Duplicate the listing below line for line, with no changes.

::: Stored data

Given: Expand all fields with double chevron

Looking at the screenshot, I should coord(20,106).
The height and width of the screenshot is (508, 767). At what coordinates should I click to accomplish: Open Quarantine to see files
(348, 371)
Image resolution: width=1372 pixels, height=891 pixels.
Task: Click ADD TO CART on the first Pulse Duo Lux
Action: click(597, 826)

::::::

### Output of the task:
Given: Expand all fields with double chevron

Looking at the screenshot, I should coord(20,106).
The height and width of the screenshot is (508, 767). At what coordinates should I click to accomplish: Open Quarantine to see files
(348, 371)
Image resolution: width=1372 pixels, height=891 pixels.
Task: Click ADD TO CART on the first Pulse Duo Lux
Action: click(597, 826)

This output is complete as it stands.